Only the text is wanted; write out each record below exactly and exclude all pictures.

[Saved entries]
---

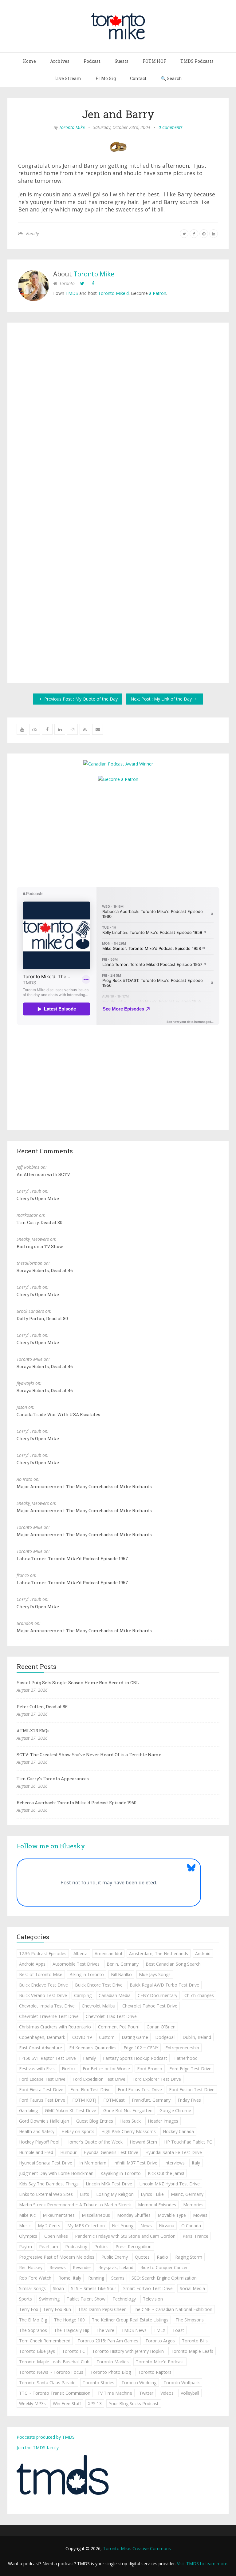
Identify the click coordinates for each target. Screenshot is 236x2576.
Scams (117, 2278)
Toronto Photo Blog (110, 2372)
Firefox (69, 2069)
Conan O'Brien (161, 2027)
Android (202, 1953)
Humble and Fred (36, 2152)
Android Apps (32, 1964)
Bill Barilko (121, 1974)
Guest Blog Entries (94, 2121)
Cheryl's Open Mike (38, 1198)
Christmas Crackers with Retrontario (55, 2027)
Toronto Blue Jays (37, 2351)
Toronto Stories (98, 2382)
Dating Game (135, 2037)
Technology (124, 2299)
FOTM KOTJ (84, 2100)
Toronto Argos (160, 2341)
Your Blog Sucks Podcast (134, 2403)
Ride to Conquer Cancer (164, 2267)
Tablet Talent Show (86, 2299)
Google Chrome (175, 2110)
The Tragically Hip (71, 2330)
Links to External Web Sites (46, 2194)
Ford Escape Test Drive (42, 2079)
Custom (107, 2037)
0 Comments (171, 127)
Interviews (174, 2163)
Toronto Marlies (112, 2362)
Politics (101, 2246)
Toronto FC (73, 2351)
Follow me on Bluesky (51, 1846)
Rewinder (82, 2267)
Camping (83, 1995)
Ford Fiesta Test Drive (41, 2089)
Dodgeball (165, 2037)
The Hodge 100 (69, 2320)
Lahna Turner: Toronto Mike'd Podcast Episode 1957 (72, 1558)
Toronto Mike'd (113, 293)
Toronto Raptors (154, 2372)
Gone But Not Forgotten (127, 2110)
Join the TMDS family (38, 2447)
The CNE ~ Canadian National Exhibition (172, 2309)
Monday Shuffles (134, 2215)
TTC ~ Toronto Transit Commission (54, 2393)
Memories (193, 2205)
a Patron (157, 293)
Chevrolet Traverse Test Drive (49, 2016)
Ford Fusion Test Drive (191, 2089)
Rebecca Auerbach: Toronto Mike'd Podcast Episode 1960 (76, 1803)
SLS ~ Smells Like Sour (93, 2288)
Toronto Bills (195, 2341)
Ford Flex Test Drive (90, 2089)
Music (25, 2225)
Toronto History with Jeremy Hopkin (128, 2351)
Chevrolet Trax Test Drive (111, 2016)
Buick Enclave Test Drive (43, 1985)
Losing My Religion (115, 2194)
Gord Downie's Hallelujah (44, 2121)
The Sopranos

---

| Task solution |
Identify the click coordinates for each target. Screenshot is 236x2576.
Scams (117, 2278)
Toronto Photo Blog (110, 2372)
Firefox (69, 2069)
Conan O'Brien (161, 2027)
Android (202, 1953)
Humble and Fred (36, 2152)
Android Apps (32, 1964)
Bill Barilko (121, 1974)
Guest Blog Entries (94, 2121)
Cheryl's Open Mike (38, 1198)
Christmas Crackers with Retrontario (55, 2027)
Toronto Blue Jays (37, 2351)
Toronto Stories (98, 2382)
Dating Game (135, 2037)
Technology (124, 2299)
FOTM KOTJ (84, 2100)
Toronto Argos (160, 2341)
Your Blog Sucks Podcast (134, 2403)
Ride to Conquer Cancer (164, 2267)
Tablet Talent Show (86, 2299)
Google Chrome (175, 2110)
The Tragically Hip (71, 2330)
Links to External Web Sites (46, 2194)
Ford Escape Test Drive (42, 2079)
Custom (107, 2037)
0 Comments (171, 127)
Interviews (174, 2163)
Toronto Marlies (112, 2362)
Politics (101, 2246)
Toronto FC (73, 2351)
Follow me on Bluesky (51, 1846)
Rewinder (82, 2267)
Camping (83, 1995)
Ford Fiesta Test Drive (41, 2089)
Dodgeball (165, 2037)
The Hodge 100 (69, 2320)
Lahna Turner: Toronto Mike'd Podcast Episode 1957 (72, 1558)
Toronto Mike'd (113, 293)
Toronto Raptors (154, 2372)
Gone But Not Forgotten (127, 2110)
Join the TMDS family (38, 2447)
The CNE ~ Canadian National Exhibition (172, 2309)
Monday Shuffles (134, 2215)
TTC ~ Toronto Transit Commission (54, 2393)
Memories (193, 2205)
a Patron (157, 293)
Chevrolet Traverse Test Drive (49, 2016)
Ford Fusion Test Drive (191, 2089)
Rebecca Auerbach: Toronto Mike'd Podcast Episode 1960 (76, 1803)
SLS ~ Smells Like Sour (93, 2288)
Toronto Bills (195, 2341)
Ford Flex Test Drive (90, 2089)
Music (25, 2225)
Toronto History with Jeremy Hopkin (128, 2351)
Chevrolet Trax Test Drive (111, 2016)
Buick Enclave Test Drive (43, 1985)
Losing My Religion (115, 2194)
Gord Downie's Hallelujah (44, 2121)
The Sopranos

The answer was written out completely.